A simple and efficient command-line tool that merges all your project's source code into a single file, making it easy to copy and paste large codebases into Large Language Model (LLM) prompts.
When interacting with LLMs like ChatGPT, Gemini, or Claude for code-related tasks, we often need to provide the full context of a project. Manually copying and pasting content from multiple files is not only inefficient but also prone to errors.
Code4LM automates this process. With a single command, it scans your project and "packs" all relevant source files into a neatly organized text file, allowing you to copy the entire project's code at once.
📂 Smart Merging: Recursively traverses your project directory and merges all files with specified extensions.
🎯 Customizable File Types: Freely select which file types to include using the -exts flag (e.g., .py, .js, .md).
🙈 Flexible Exclusions: Easily exclude unnecessary directories (like node_modules or pycache) with --exclude and specific files with --exclude-files.

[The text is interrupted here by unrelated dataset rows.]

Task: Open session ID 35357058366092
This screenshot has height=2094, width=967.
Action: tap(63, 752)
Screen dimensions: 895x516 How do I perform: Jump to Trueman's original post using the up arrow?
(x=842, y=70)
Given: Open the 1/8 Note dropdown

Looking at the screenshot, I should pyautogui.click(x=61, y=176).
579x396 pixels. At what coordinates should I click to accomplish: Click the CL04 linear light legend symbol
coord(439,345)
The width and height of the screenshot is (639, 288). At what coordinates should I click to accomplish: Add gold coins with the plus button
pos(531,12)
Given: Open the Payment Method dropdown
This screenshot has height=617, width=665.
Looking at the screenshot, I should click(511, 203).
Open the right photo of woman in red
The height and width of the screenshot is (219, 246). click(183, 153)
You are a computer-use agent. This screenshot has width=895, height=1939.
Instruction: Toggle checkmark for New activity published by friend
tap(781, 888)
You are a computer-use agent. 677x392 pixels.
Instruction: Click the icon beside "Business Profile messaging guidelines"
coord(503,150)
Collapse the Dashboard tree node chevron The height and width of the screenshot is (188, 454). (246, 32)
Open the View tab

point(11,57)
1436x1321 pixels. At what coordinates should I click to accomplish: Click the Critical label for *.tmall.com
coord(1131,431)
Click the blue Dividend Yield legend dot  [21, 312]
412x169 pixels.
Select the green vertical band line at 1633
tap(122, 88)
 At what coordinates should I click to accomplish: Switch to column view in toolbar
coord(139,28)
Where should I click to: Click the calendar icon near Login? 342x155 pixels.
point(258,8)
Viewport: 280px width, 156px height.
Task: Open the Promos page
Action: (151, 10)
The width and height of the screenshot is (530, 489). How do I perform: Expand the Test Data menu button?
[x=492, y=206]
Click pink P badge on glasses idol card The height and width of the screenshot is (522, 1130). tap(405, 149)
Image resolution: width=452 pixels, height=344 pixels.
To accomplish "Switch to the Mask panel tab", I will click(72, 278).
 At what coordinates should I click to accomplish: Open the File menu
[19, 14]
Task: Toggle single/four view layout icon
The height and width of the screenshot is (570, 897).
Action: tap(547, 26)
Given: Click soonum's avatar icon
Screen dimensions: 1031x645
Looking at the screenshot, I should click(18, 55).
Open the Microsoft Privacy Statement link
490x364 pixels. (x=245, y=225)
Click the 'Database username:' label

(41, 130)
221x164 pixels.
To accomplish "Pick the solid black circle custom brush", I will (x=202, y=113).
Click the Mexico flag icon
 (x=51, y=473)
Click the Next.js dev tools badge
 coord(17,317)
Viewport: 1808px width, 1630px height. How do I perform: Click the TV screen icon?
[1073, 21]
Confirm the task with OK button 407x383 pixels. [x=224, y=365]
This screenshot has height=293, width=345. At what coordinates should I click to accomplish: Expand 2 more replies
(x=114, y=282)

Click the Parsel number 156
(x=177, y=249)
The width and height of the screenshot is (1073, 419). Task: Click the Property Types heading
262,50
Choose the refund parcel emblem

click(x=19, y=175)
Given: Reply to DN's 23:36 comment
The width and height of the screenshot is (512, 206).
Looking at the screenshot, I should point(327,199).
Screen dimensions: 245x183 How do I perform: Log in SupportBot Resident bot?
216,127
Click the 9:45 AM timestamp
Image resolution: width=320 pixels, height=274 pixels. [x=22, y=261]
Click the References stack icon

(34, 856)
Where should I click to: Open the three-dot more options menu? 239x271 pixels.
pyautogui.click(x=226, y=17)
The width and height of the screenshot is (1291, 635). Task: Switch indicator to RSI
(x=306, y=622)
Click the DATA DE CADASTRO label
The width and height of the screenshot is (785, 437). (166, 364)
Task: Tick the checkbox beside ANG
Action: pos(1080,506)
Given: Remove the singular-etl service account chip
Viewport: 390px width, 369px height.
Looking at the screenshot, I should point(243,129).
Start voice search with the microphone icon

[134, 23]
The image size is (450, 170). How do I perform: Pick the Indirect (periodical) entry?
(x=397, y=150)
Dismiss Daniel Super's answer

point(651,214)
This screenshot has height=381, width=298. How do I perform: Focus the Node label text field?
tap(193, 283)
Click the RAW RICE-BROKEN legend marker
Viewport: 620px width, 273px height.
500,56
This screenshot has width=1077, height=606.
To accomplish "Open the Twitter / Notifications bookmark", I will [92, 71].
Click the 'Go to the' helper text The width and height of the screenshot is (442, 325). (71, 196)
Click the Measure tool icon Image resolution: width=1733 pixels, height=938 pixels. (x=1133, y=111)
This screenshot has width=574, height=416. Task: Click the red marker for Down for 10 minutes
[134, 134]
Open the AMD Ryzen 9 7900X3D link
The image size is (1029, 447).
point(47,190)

💧 Dry Run Mode: Use the --dry-run option to preview which files will be merged without actually creating a file.
⌨️ Pure Command-Line: Lightweight and easy to integrate into any workflow.
Ensure you have Python 3.7+ installed. You can then install Code4LM directly from a Git repository (recommended) or from a local clone.
pip install code4lmpip install git+https://github.com/KylinMountain/code4lm.gitClone or download the project to your local machine.
In your terminal, navigate to the project's root directory (where pyproject.toml is located).
Run the following command:
pip install .
Once installed, the code4lm command will be available globally in your system.
Simply run the code4lm command in the root directory of the project you want to process.
Running the command in a project directory will merge files using the default configuration:
code4lm
usage: code4lm [-h] [--path PATH] [--output OUTPUT] [--exts EXTS] [--exclude EXCLUDE] [--exclude-files EXCLUDE_FILES] [--dry-run]
A tool to merge project source code files for Large Language Models.
options:
-h, --help show this help message and exit
--path PATH The root path of the project to process. (default: .)
--output OUTPUT The name of the output file. (default: all_code.txt)
--exts EXTS Comma-separated list of file extensions to include.
Example: .py,.js,.html
--exclude EXCLUDE Comma-separated list of directory names to exclude.
Example: venv,node_modules
--exclude-files EXCLUDE_FILES
Comma-separated list of exact file names to exclude.
Example: secret.key,temp.log
--dry-run Perform a dry run to see which files would be merged without creating the output file.
See what will happen without writing any files:
code4lm --dry-run
Include only .js and .css files, while excluding the dist directory:
code4lm --exts ".js,.css" --exclude "dist" --output "frontend_bundle.txt"
Skip merging config.dev.js and secret.json:
code4lm --exclude-files "config.dev.js,secret.json"
Contributions of any kind are welcome! If you have a great idea or find a bug, feel free to submit a Pull Request or create an Issue.
This project is licensed under the MIT License.